Known gap (important): preprocess_images.py currently reads images from pdf_files/ (not from converted_images/). To preprocess pages after conversion, you must copy the converted page images from converted_images/ back into pdf_files/ (so filenames contain the PDF stem the UI expects). This is tracked in Roadmap Phase 1.


Project Structure

OCR-Recognator/
│
├── app.py                      # Streamlit UI — main entry point
├── requirements.txt            # Python dependencies
├── ground_truth.csv            # Placeholder — replace with real CSV data before training
├── walkthrough.md
├── codebase_analysis.md
│
├── scripts/
│   ├── pdf_to_images.py        # PDF to per-page JPEG (DPI=400)
│   ├── preprocess_images.py    # 9-stage image preprocessing chain
│   ├── ocr_model.py            # CRNN + CTCLoss training outline
│   ├── model_architecture.py   # ViT + LSTM head (definition)
│   └── create_ground_truth.py  # Ground truth CSV helper
│
├── pdf_files/                  # INPUT  — place PDFs here (create manually)
├── converted_images/           # OUTPUT — per-page JPEGs from PDF conversion
└── preprocessed_images/        # OUTPUT — binarized and deskewed page images

Setup

Prerequisites

Dependency Purpose Install
Python 3.9+ Runtime python.org
Poppler PDF rendering backend See below
pip packages All Python dependencies pip install -r requirements.txt

Installing Poppler

Windows

Download from poppler-windows releases and extract to one of these paths (auto-detected by the script):

C:\Program Files\Release-24.08.0-0\poppler-24.08.0\Library\bin
C:\poppler\bin
C:\Program Files\poppler\bin

Alternatively, add Poppler's bin/ folder to your system PATH.

macOS
brew install poppler
Linux
sudo apt-get install poppler-utils    # Debian / Ubuntu
sudo yum install poppler-utils        # CentOS / RHEL

Full Setup Steps

# Clone the repository
git clone https://github.com/amarcoder01/OCR-Recognator.git
cd OCR-Recognator

# Create and activate a virtual environment
python -m venv venv
venv\Scripts\activate        # Windows
source venv/bin/activate     # macOS / Linux

# Install all dependencies
pip install -r requirements.txt

# Create the required input directory
mkdir pdf_files

Usage Guide

1. Launch the Lab

python -m streamlit run app.py --server.port 8501

Navigate to http://localhost:8501

2. Convert PDFs

  1. Drop your PDFs into pdf_files/
  2. Select a PDF from the sidebar dropdown
  3. Click "1. Convert to Image" — outputs appear in converted_images/

3. Preprocess Images

Note: Currently reads *.jpg / *.png / *.tiff from pdf_files/, not from converted_images/. As a workaround, copy the converted page images into pdf_files/ before running preprocessing. This will be fixed in Phase 1.

  1. Click "2. Preprocess" — binarized pages are saved to preprocessed_images/
  2. Open the "Preprocessed Images" tab to inspect results side-by-side

4. OCR Training (CRNN)

# After preparing a valid ground_truth.csv:
python scripts/ocr_model.py

Expected CSV format:

filename,transcription
preprocessed_images/doc_page_1.jpg,Hello World
preprocessed_images/doc_page_2.jpg,Sample text on page two

Note: The repo-root ground_truth.csv is a placeholder and must be replaced with real labeled data before training.

TASKS TO COMPLETE =
• 1. In the OCR-Recognator documentation, what DPI does pdf_to_images.py use when converting PDFs to page images?
• 2. Turn the paragraph in the OCR-Recognator documentation beginning "Known gap (important):" into a brief bulleted list that keeps its main facts.
• 3. Carry on the OCR-Recognator documentation from its last sentence.

Records for locating displayed items =

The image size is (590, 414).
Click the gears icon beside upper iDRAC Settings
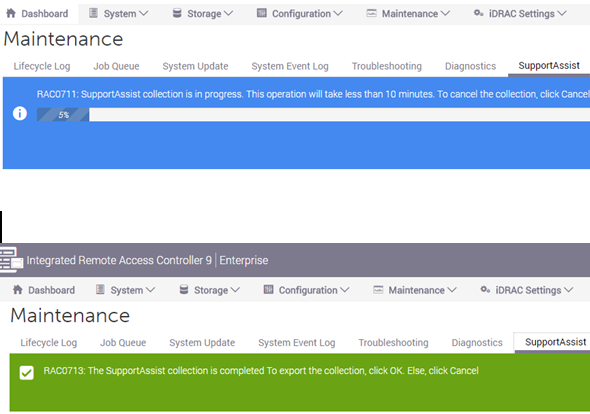pos(478,13)
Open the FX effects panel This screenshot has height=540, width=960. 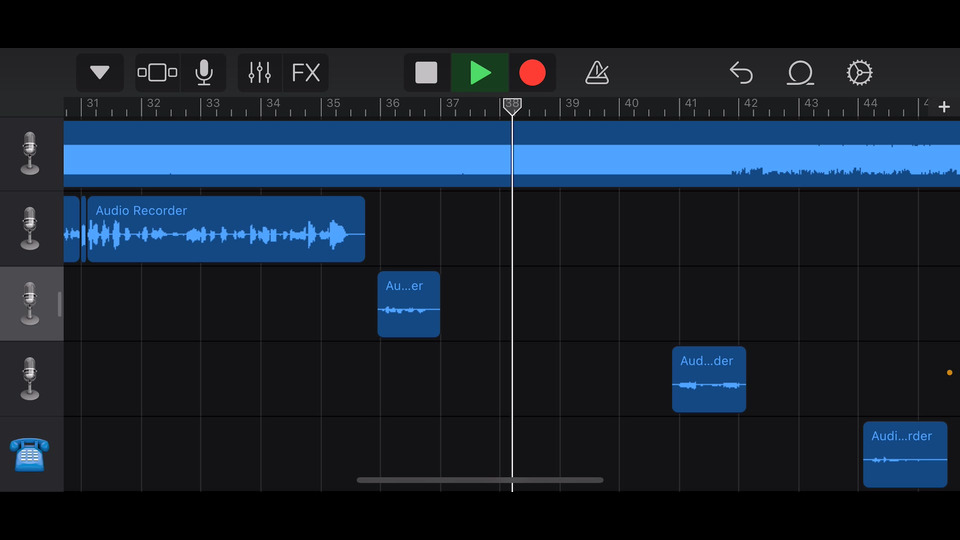(x=306, y=73)
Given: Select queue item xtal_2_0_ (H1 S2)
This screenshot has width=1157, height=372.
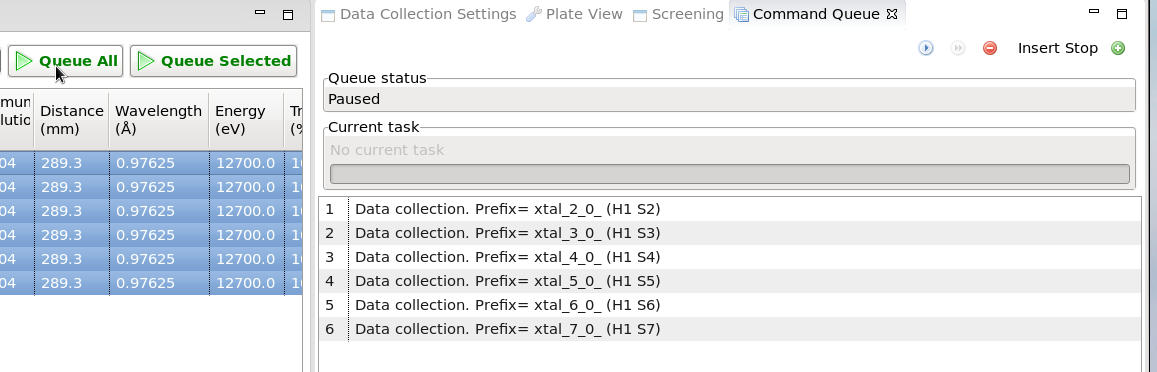Looking at the screenshot, I should [x=730, y=209].
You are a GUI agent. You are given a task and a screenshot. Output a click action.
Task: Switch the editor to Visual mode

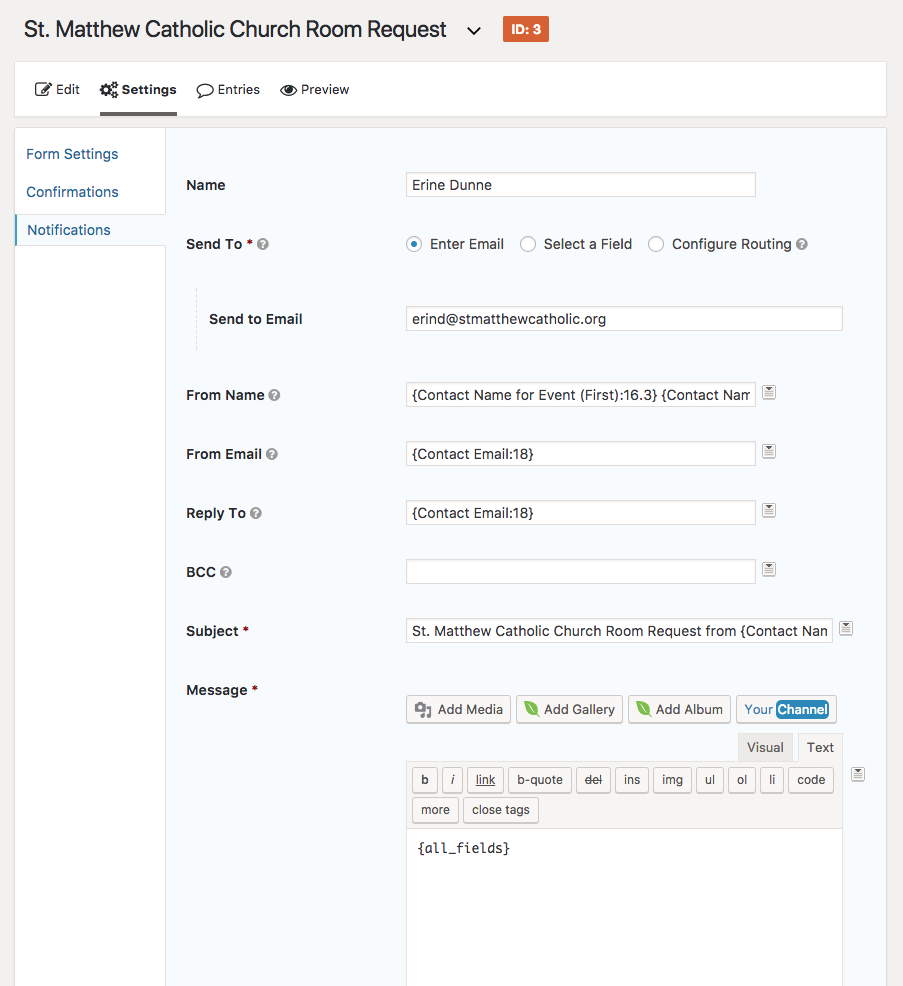(x=765, y=747)

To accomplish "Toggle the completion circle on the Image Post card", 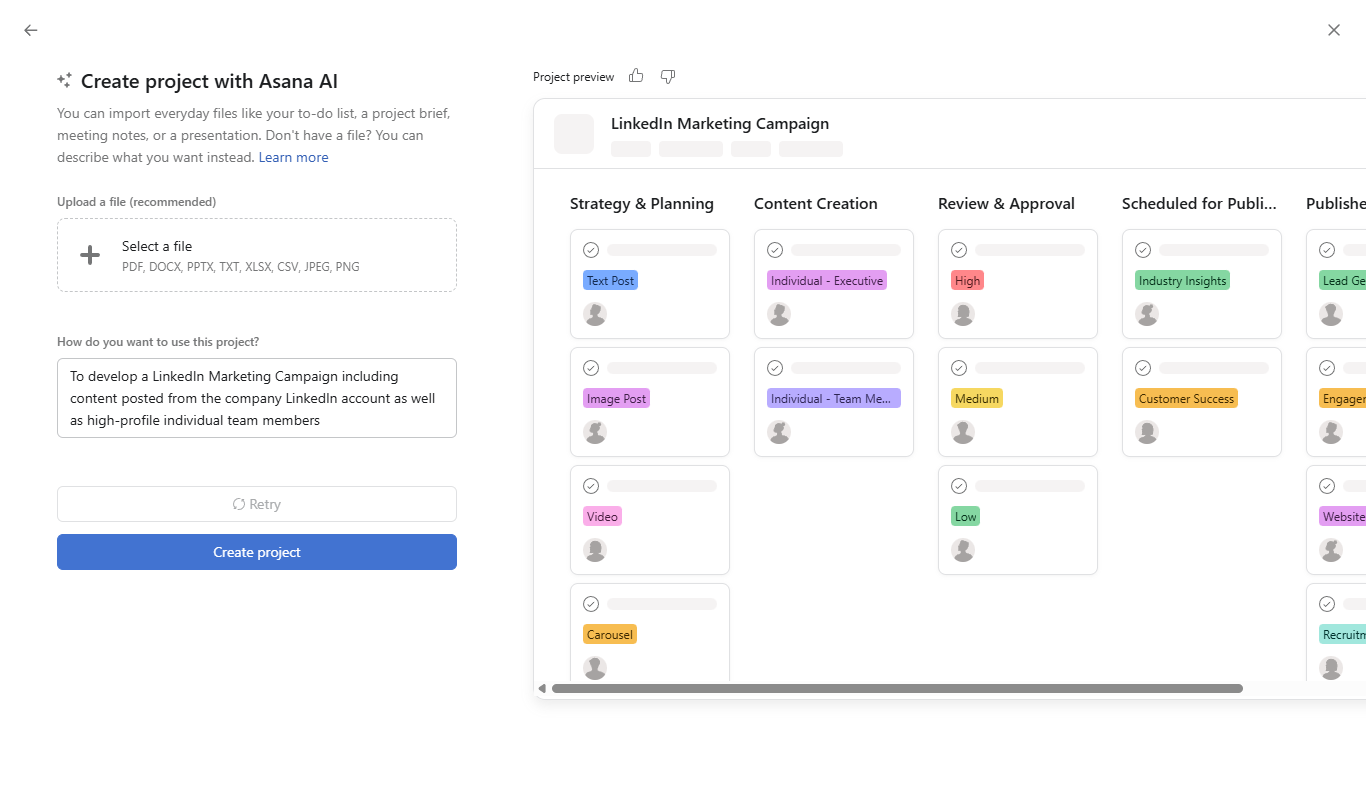I will [x=591, y=367].
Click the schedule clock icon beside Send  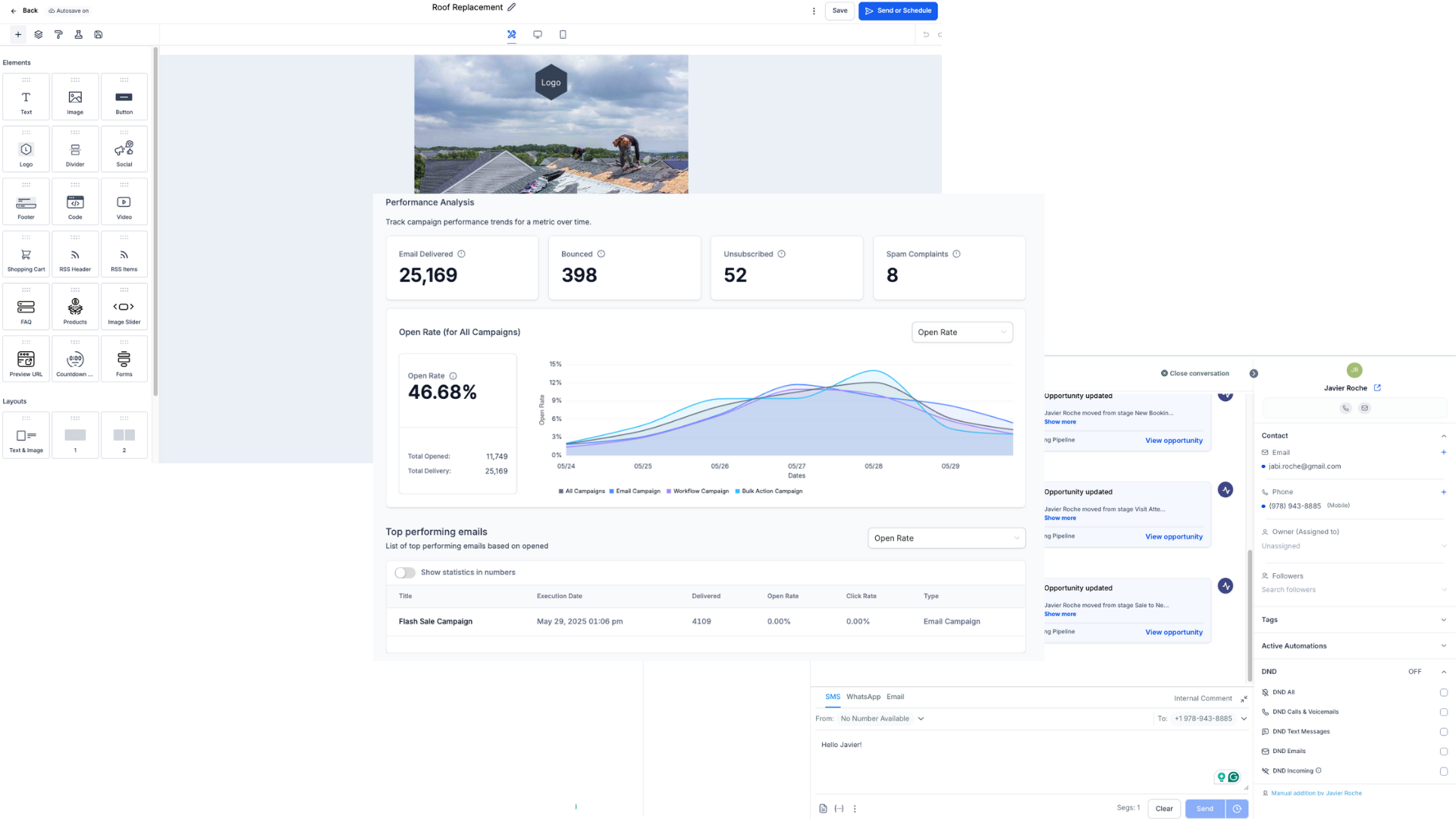pyautogui.click(x=1237, y=809)
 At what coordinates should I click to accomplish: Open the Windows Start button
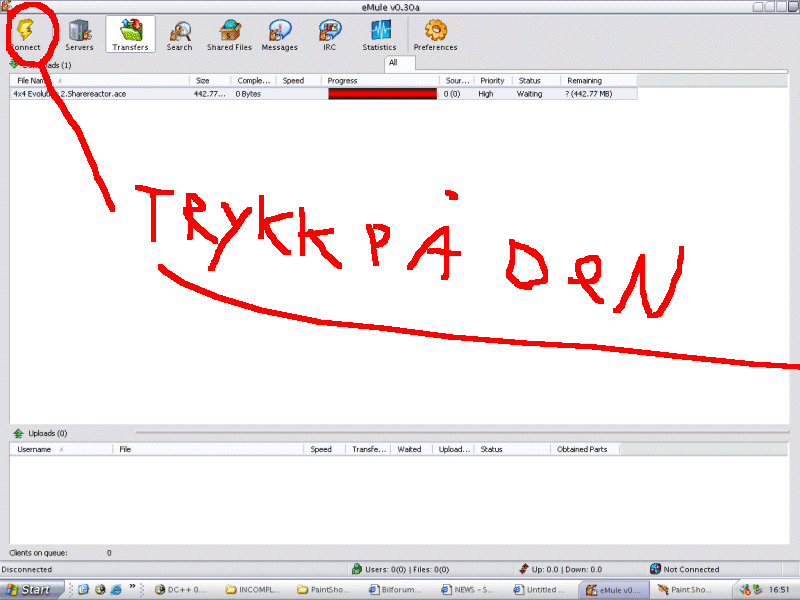click(x=29, y=590)
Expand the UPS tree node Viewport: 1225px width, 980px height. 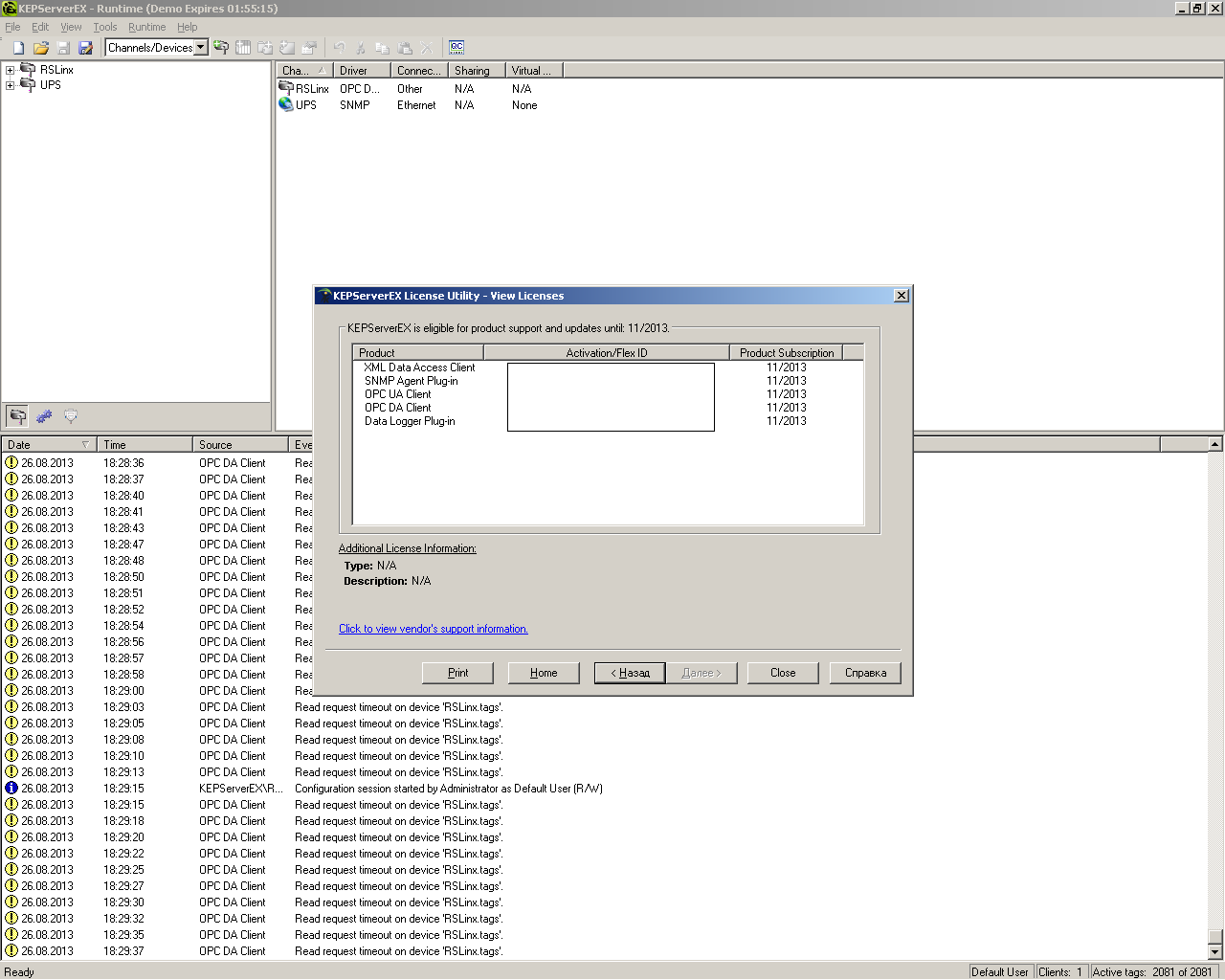(x=11, y=85)
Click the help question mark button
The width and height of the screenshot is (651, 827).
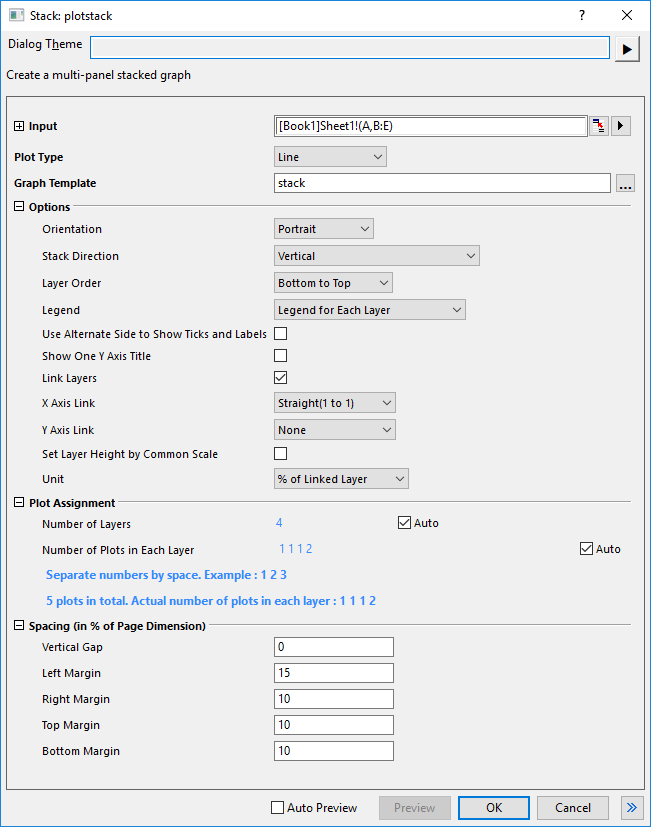(x=582, y=15)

RESULTS OF THE EXERCISE =
• 1. 400

• 2.
- preprocess_images.py reads images from pdf_files/, not from converted_images/.
- To preprocess pages after conversion, copy the converted page images from converted_images/ back into pdf_files/ so the filenames contain the PDF stem the UI expects.
- This gap is tracked in Roadmap Phase 1.

• 3.
Performance Notes

Stage Bottleneck Recommendation
PDF Conversion DPI=400 is CPU and memory intensive Reduce to 200 DPI for faster iteration; keep 400 for production quality
Preprocessing Bilateral filter + Hough transform Cost scales with image resolution and document complexity
CRNN Training CPU-bound without a GPU Use CUDA-enabled PyTorch for a 10-50x speedup
ViT Backbone Heavy memory footprint Requires proper 3-channel input normalization (see Troubleshooting)

Roadmap

We are actively developing OCR-Recognator toward a complete, production-grade OCR system. Below is the full roadmap, written so that contributors and collaborators can understand exactly what we are building, why each step matters, and what the expected outcome is.


Phase 1 — Close the Pipeline Gap and Add Inference

Goal: Make the system end-to-end in the UI. Right now a user can convert and preprocess but cannot read the text out. Phase 1 closes that gap.

1.1 — Align preprocessing input to conversion output

At the moment preprocess_images.py reads from pdf_files/ instead of converted_images/. This means after converting a PDF you have to manually copy the output before you can preprocess it — which breaks the single-button workflow we want. We will update the script to read directly from converted_images/ so that the full pipeline runs in two clicks: convert, then preprocess.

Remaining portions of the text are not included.